Pixel coordinate grounding data
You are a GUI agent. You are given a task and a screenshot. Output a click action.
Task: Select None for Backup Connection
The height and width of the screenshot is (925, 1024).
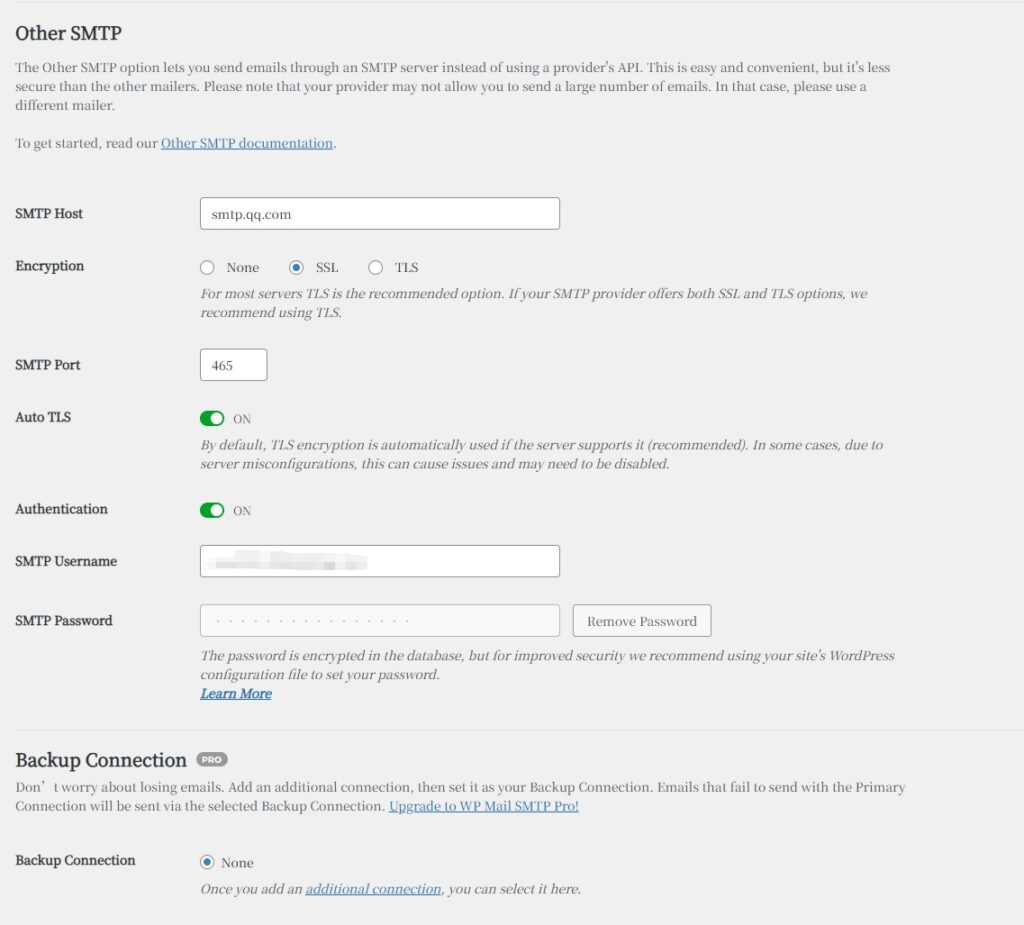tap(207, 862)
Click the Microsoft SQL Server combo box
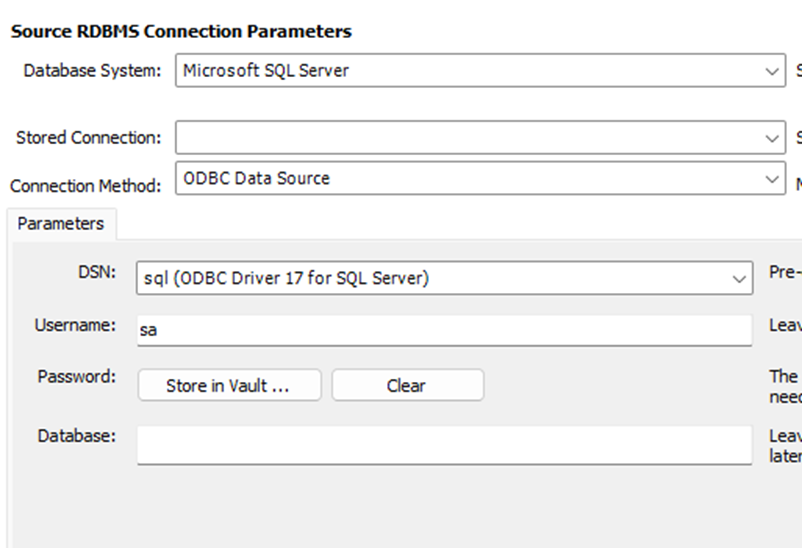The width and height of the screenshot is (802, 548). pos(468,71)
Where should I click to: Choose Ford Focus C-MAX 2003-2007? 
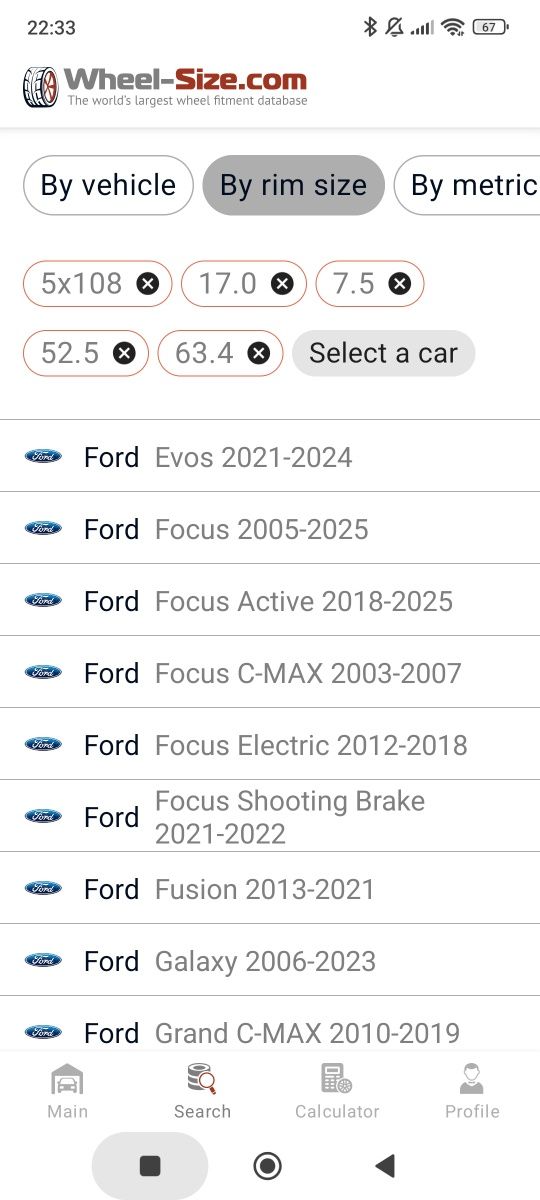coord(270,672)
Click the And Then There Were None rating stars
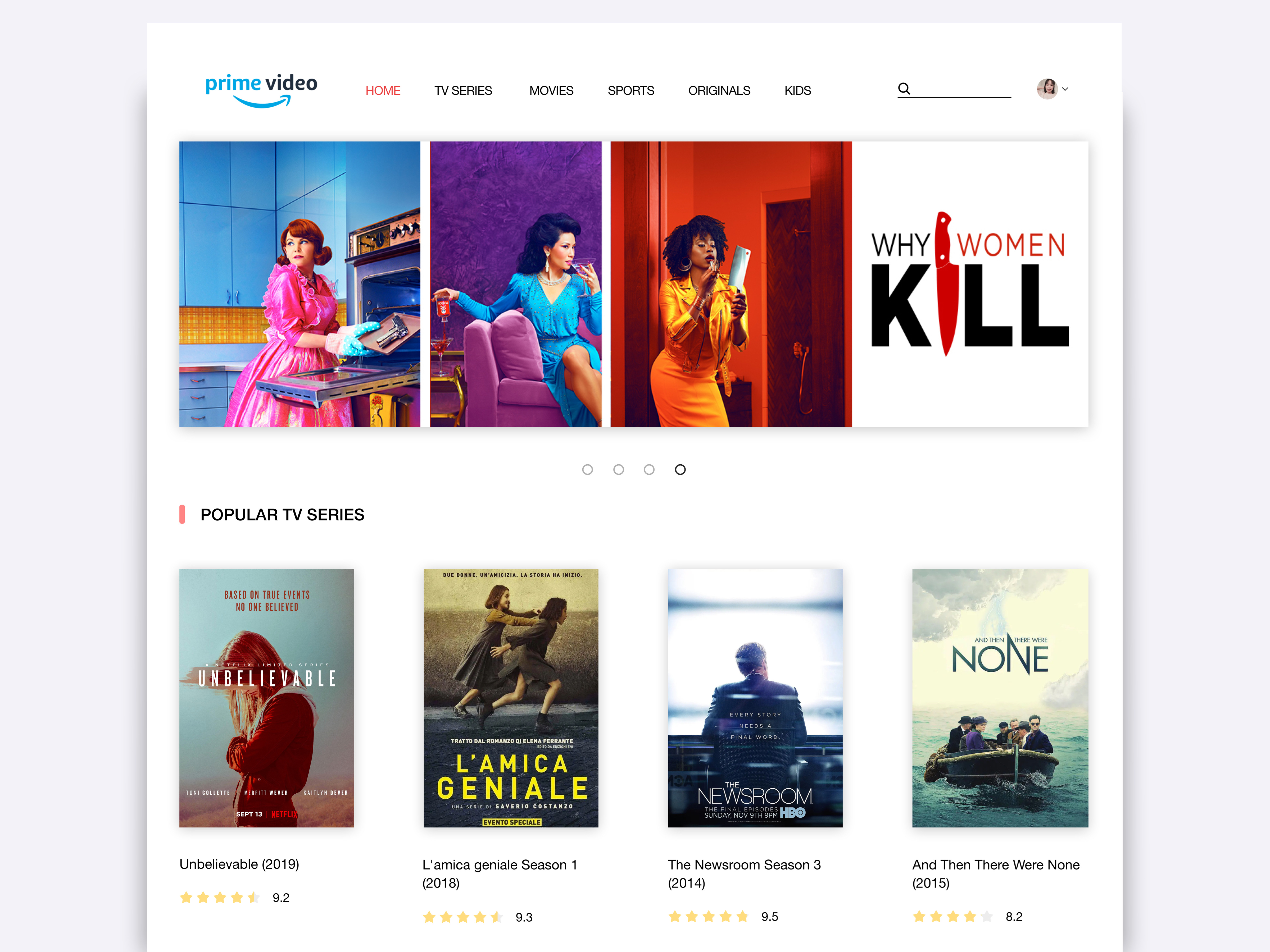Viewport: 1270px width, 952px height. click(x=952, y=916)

- _WHAT TO DO_:
A word-for-word repeat is expected of the lines from the one with "Task: Select None for Backup Connection" to the end of the data, both included; pictures are not part of it.

- _WRITTEN RESPONSE_:
Task: Select None for Backup Connection
The height and width of the screenshot is (925, 1024).
tap(207, 862)
Click the Microsoft SQL Server combo box
The width and height of the screenshot is (802, 548). pos(468,71)
Where should I click to: Choose Ford Focus C-MAX 2003-2007? 
coord(270,672)
Click the And Then There Were None rating stars
Viewport: 1270px width, 952px height. click(x=952, y=916)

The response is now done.